All in all, Freddie is still definitely my favorite part of this Chess, but while the parallel itself is neat it’s too muddled and I find the second half of Act II pretty uneven for him. What would I do if I were writing this bit?
I’m not totally sure how I’d want to tackle “The Deal”, but as for the “Talking Chess”-but-not scene: I would ditch the bit where Freddie is trying to advise Anatoly on strategy and the bit where Anatoly is apparently suddenly not determined to play to win just so Freddie can then tell him he should be again. None of that is contributing anything in what this version has been building up. Instead, they just sort of bump into each other, Anatoly fresh off his paranoid rant to Florence about Svetlana, Freddie fresh off “Pity the Child” and the strange realization Anatoly might be the only person who’d understand him a little bit. At first they just sort of stop and look at each other.
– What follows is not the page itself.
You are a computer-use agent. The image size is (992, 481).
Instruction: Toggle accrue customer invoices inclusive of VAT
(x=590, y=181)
Freddie starts, guarded, with some kind of oblique accusatory prod about the leaving his family thing, which he still deeply resents.
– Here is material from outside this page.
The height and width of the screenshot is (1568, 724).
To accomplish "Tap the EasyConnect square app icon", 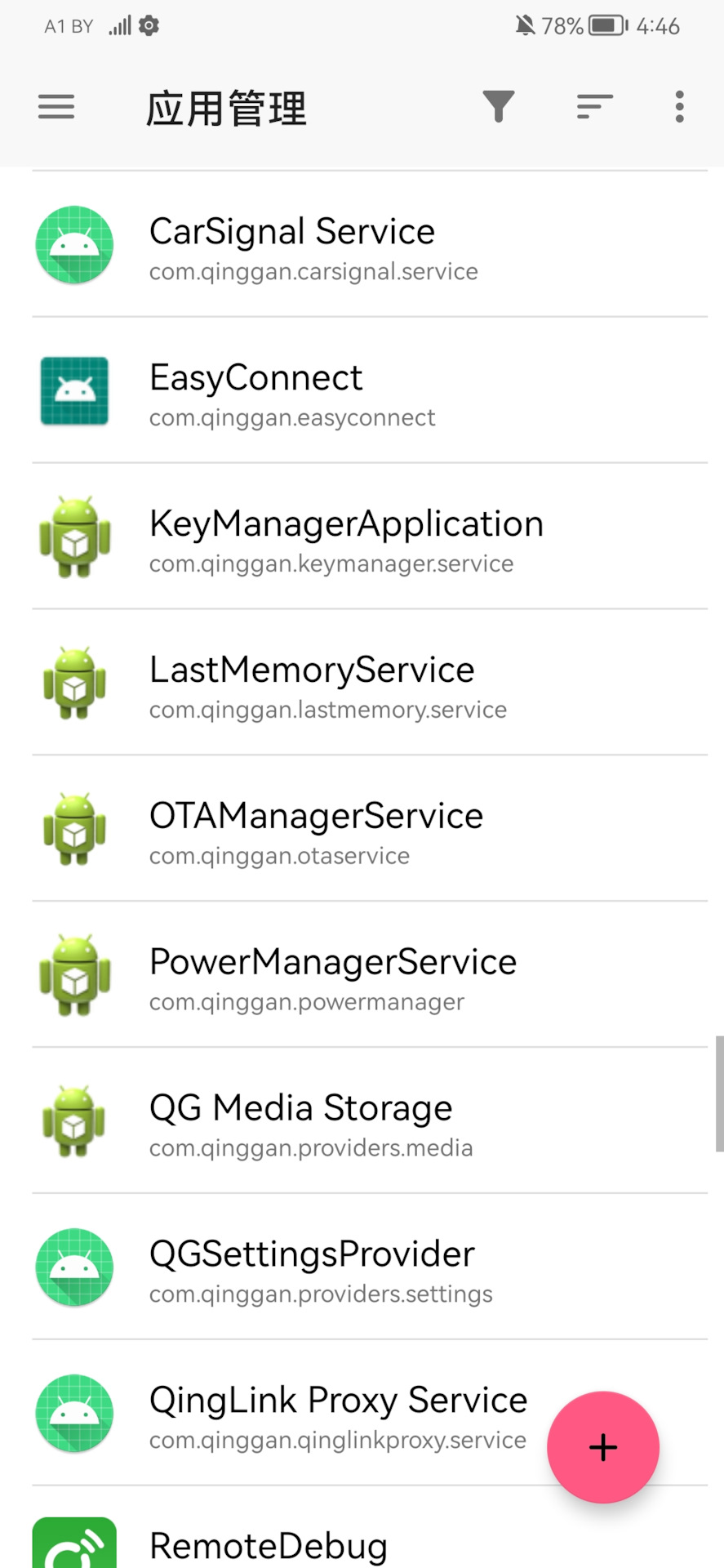I will [x=74, y=390].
Anatoly has calmed down now, but he tells him what he told Florence: that it was always a fake marriage, a fake family, that the video was just a lie set up for him by the KGB, that Svetlana had brainwashed their children to despise him.
This incidentally plays into Freddie’s existing preconceptions pretty well. He’s probably not instantly convinced but it checks out enough he’s willing to reluctantly leave it alone for now. Probably mutters something like, “Fucking Soviets.”
Anatoly says something like, aren’t you going to try to make me a deal to get me to throw the match and go back? Freddie says no, fuck that. Says the whole bit about how we are the ones who have dedicated ourselves to chess, who have sacrificed everything, childhood, sanity, love, and they’ve sacrificed nothing. Why should we listen to those CIA and KGB assholes? Draws out that parallel. The two of them are probably standing in symmetrical positions on the stage.
Anatoly just nods slowly, agreeing. “I would have beaten you.”
Freddie scoffs and says, “Dream on,” but not quite with the spiteful arrogance he would’ve said it in Act I.
Then they part, and we move on to “Endgame”. The scene isn’t about Freddie helping Anatoly, or about Freddie convincing Anatoly to go for the win; it’s about the Freddie/Anatoly parallel, about Freddie realizing it and in his profound loneliness finding a smidge of connection with this guy he hated because he’s the only one who sort of Gets It, and about showing how Anatoly’s conviction has developed since the first chess match where part of his inner monologue went, “I can’t beat him, he’s too good.” Anatoly is so ready to prove that he really is the world’s best chess player.
Conclusion
Man, this version is so interesting. It’s a mess, but it’s a fascinating mess with a bunch of tasty potential and a real sense that Danny Strong had some genuine thoughts on what the show was missing and how to rework it to fix that, even where his attempts were ultimately confused and don’t succeed. In some ways it’s the most me-core version of Chess and in other ways it’s deeply antithetical to me and in most all ways it’s trying to do something neat but does it in a flawed way. Special shoutout to this Freddie, who honestly deserves better than this Florence.